Le Monde à tes pieds
L’Espagne, aujourd’hui. Carlos a un diplôme d’ingénieur, mais faute de job, il bosse comme vendeur dans une boutique de vêtements. Alors, quand on l’appelle pour lui proposer un bon boulot en Estonie, il n’hésite pas, même si ça peut lui coûter son histoire d’amour avec Diego. David, lui, n’a pas les bons diplômes et est au chômage depuis plusieurs années. Il vit chez sa mère, et s’occupe de son grand-père totalement dépendant. Mais une opportunité se fait jour : faire le gigolo pour une bourgeoise frustrée.

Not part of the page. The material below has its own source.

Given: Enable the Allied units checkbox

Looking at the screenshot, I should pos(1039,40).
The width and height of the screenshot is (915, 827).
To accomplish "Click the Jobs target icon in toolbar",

Enfin, Sara aurait dû avoir une brillante carrière universitaire mais ne peut que survivre en faisant du télémarketing. Trois portraits d’une génération sacrifiée.
Remarqué avec Papier froissé, l’Espagnol Nadar frappe un grand coup avec ce petit mais épais volume à l’italienne, publié par La Boîte à bulles. Avec une grande finesse, il aborde le thème d’une jeunesse qui paye les mauvais choix de gestion politique et les dérives financières des années précédentes, et se retrouve dans une situation sociale de recul. Quand il ne s’agit pas carrément de déclassement, ce terme désignant des femmes et des hommes pouvant aspirer, par leur diplôme notamment, à une bonne situation, mais contraint de travailler en dessous de leurs compétences. Nadar ne propose pas une charge politique, mais développe une photographie à un instant T de cette Espagne en souffrance, qui porte encore en elle les terribles années franquistes et qui se trouve désarmée face à ses enfants désespérés. Ses héros, tout comme ses seconds rôles, sonnent très juste, ils ressemblent forcément à quelqu’un que l’on connaît. Mais Nadar sait instiller la petite dose de fiction pour faire s’élever ses trois histoires (qui ne se croisent pas) au-dessus du plat documentaire. Soutenu par un sens du montage et du cadrage qui évoque le cinéma, et une mise en couleurs soignée, son trait fin oscille entre ligne claire à la Adrian Tomine et semi-réalisme légèrement caricatural, dans un style tenu et cohérent tout du long. L’auteur alterne longues tirades, dialogues bien sentis, silences éloquents, et laisse son dessin parler par une grande précision dans les expressions des visages. Tout participe à servir un sujet sociologique fort, mais délicat à mettre en images. Le pari est réussi avec grande classe.